Given an unsorted integer array nums
, find the smallest missing positive integer.
Table of Contents
Sample Input and Expected Output:
Input:
nums = [3, 4, -1, 1]
Output:
The smallest missing positive integer is: 2
Input:
nums = [1, 2, 0]
Output:
The smallest missing positive integer is: 3
First Missing Positive Solution in C++:
The idea is to use the array itself as a hash table. We want to place each positive integer x
in the array at its correct position x-1
, as the smallest missing positive integer will be in the range [1, n+1], where n is the size of the array. First, we ignore all non-positive integers and numbers greater than n. Then, for each positive integer x
, we swap it with the number at position x-1
if x
is within the valid range and not already at its correct position. After processing all numbers, we find the first index i
such that nums[i] != i+1
, and the smallest missing positive integer is i+1
.
#include <iostream>
#include <vector>
int firstMissingPositive(std::vector<int>& nums) {
int n = nums.size();
// Step 1: Ignore non-positive integers and numbers greater than n.

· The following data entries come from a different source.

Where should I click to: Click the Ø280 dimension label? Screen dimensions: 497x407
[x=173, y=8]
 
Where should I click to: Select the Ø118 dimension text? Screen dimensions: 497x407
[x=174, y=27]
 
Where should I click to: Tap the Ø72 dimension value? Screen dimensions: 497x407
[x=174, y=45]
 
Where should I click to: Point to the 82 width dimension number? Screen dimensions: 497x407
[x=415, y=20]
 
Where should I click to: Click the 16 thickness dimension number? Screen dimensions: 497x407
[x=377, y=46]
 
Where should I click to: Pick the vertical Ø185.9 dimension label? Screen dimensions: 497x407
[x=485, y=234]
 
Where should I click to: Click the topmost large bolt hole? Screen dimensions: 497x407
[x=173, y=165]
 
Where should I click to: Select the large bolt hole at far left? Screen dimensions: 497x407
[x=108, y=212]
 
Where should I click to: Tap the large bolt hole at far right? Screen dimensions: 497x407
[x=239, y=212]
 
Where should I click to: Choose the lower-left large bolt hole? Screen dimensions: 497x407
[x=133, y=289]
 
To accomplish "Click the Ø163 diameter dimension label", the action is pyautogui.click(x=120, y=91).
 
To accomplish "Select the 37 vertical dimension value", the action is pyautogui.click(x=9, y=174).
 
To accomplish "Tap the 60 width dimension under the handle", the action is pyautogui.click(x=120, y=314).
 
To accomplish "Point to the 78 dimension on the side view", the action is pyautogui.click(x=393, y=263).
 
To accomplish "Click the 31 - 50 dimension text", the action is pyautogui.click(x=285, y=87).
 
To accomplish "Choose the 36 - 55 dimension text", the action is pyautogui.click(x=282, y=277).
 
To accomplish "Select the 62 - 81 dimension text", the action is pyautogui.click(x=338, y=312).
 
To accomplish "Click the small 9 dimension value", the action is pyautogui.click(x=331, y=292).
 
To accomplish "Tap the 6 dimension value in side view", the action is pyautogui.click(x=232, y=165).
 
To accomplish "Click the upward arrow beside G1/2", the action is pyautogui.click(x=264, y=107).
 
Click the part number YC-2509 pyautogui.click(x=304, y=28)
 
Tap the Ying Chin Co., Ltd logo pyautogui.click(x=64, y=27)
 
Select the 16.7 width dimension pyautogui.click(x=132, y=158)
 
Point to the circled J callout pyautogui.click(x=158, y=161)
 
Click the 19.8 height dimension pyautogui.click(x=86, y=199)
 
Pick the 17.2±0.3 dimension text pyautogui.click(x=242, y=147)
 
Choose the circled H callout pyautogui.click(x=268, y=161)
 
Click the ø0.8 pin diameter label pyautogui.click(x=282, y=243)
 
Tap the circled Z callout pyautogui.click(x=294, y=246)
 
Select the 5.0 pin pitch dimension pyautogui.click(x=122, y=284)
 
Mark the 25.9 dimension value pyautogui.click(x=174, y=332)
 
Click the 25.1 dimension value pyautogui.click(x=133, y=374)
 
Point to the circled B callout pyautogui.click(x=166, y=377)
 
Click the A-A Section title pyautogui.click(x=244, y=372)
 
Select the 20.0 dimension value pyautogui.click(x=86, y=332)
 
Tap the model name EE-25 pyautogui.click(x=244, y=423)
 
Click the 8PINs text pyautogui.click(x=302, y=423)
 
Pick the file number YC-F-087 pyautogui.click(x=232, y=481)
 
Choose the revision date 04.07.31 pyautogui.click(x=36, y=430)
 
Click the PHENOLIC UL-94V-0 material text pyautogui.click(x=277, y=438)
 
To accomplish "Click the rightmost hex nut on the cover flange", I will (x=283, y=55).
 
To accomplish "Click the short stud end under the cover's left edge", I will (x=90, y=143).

for (int i = 0; i < n; i++) {
while (nums[i] > 0 && nums[i] <= n && nums[nums[i] - 1] != nums[i]) {
std::swap(nums[i], nums[nums[i] - 1]);
}
}
// Step 2: Find the first index i such that nums[i] != i+1.
for (int i = 0; i < n; i++) {
if (nums[i] != i + 1) {
return i + 1;
}
}
// If all numbers from 1 to n are present, return n+1.
return n + 1;
}
int main() {
std::vector<int> nums1 = {3, 4, -1, 1};
std::vector<int> nums2 = {1, 2, 0};
int result1 = firstMissingPositive(nums1);
int result2 = firstMissingPositive(nums2);
std::cout << "The smallest missing positive integer is: " << result1 << std::endl;
std::cout << "The smallest missing positive integer is: " << result2 << std::endl;
return 0;
}
Time Complexity and Space Complexity:
The time complexity of the solution is O(n), where n is the size of the input vector nums
. In the worst case, we might have to swap every number to its correct position, but each number is processed only once.
The space complexity is O(1) as we are using a constant amount of additional space for variables in the solution, regardless of the size of the input array. The algorithm is performed in-place without using any extra data structures.